Lone Star Cinema: Satellite of Love


Satellite of Love

Usually, Lone Star Cinema focuses on a movie that you can watch on DVD, VOD and/or online. The idea is in fact to tell you about its availability as well as its local or Texas connections, so you can take another look at the film and perhaps find more enjoyment by noticing that hey, that's the old Governor's Mansion and that's the Astrodome and that's a young Sonny Carl Davis.

But this time I want to write about a movie you can't see, not yet, and have only been able to catch at a few festivals. I caught Satellite of Love at Dallas International Film Festival in March, and I didn't have the time to write fully about it then, and figured a little summary in a dispatch would be sufficient. But it screened again at the Hill Country Film Festival, and by that point I realized the movie was stubbornly stuck in my head and demanded a review, so I got a screener from director Will James Moore to refresh my memory. And it turns out that yes, Satellite of Love was still delightful on a second viewing.

The movie opens at a small carnival, with three friends on a Ferris wheel: Samuel (Nathan Phillips), Blake (Zachary Knighton) and Catherine (Shannon Lucio). It's obvious that all three of them are very close friends -- probably more than just friends -- and what is going to happen to them once they get off that Ferris wheel? The movie then moves into the future, in which Blake and Catherine are newlyweds running a very busy restaurant, with Blake as chef-owner. Samuel has been out of the country, pursuing a musical career, and returns home after finding his friends' wedding invitation.

Samuel convinces Blake and Catherine to join him for a week's vacation at a vineyard retreat owned by an absent friend. They're joined by Samuel's current girlfriend, the free-spirited European deejay Michelle (Janina Gavankar). Samuel says he owes it to them for missing their wedding, but it's easy to speculate that there might be other motivations. And it's very easy to see that Samuel is still carrying a torch for Catherine.

Satellite of Love is what film critics like to call "deliberately paced," a term that many people interpret as "slow" and unfortunately for them, then equate with "boring." This movie takes its time, letting you get to know the characters, letting you soak up the gorgeous setting just as the characters do. It reminded me a great deal of Jules and Jim -- which I suspect is intentional, especially considering the female lead character's name -- and for some reason, L'Atalante. If you think those films are boring, then this is not the movie for you. It's often light and breezy, with a happy lack of melodrama considering the romantic-triangle story.

The movie is beautifully shot, especially that opening sequence on the Ferris wheel, which makes a small-town carnival ride look far more delicate and lovely than you could imagine. Seeing it a second time on the screener, I do feel a DVD does not do Satellite of Love justice. I hope it will screen in a theater at least in Austin, one way or another, because the locations have much more impact on the big screen. The film's music is also lovely and appropriate -- co-writer Jonathan Case was the music supervisor and a few of his songs are on the soundtrack.

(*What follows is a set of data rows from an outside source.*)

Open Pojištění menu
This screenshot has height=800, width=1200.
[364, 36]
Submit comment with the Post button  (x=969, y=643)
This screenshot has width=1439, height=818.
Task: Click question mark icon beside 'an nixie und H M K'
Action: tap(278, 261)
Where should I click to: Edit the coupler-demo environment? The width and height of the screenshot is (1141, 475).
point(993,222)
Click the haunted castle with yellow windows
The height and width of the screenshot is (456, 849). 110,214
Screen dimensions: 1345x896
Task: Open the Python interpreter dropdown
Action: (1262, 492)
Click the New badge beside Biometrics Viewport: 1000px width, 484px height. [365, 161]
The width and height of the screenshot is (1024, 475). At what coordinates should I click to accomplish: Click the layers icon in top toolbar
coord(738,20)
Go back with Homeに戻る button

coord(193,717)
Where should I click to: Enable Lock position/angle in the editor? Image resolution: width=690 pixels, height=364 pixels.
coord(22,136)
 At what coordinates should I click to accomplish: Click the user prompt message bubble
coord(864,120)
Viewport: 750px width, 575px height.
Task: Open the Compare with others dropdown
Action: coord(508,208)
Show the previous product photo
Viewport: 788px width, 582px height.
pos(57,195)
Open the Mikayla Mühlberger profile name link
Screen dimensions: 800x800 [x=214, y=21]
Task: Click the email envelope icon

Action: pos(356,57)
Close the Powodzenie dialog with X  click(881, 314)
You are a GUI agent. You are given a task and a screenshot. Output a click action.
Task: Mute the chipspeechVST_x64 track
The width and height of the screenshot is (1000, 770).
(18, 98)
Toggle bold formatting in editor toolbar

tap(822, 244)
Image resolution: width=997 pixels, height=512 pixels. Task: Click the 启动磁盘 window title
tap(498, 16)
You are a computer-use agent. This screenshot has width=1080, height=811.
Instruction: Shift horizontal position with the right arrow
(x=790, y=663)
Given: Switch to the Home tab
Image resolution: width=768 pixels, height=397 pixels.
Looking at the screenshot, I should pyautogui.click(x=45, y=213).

Phillips has perhaps the showiest role as Samuel, the prime mover and shaker in the film, and pulls it off note-perfect. But Knighton has a tougher job -- making the practical work-driven Blake someone you can like, and can understand why Catherine would marry. Lucio complements them both and together, all three make a trio that I wished could find a way to stick together, spending the rest of their days in a vineyard B&B providing beautiful food and music and wine to all visitors, and managing their private romantic life satisfactorily. But life doesn't work that way, and the characters know it.

This is the paragraph where I normally would tell you how to see the movie profiled n Lone Star Cinema. But as I've said, Satellite of Love does not yet have distribution, nor any further fest screenings scheduled in Texas. I'm hoping that situation will change, and when it does, I'll tell you about it immediately.

Austin connections: Satellite of Love was shot in Austin and at a private vineyard/residence in Central Texas. The restaurant Blake owns is in fact Justine's. Most of the cast and crew live in Austin. Local actor/filmmaker/philanthropist Turk Pipkin appears in one scene as a nearby vineyard owner, and Hill Country Film Festival director/filmmaker/actor Chad Mathews also has a small role.

I really liked the music used

I really liked the music used in this film. Also, I thought it was funny that Zachary Knighton wore as many v-necks in this film as he does in "Happy Endings."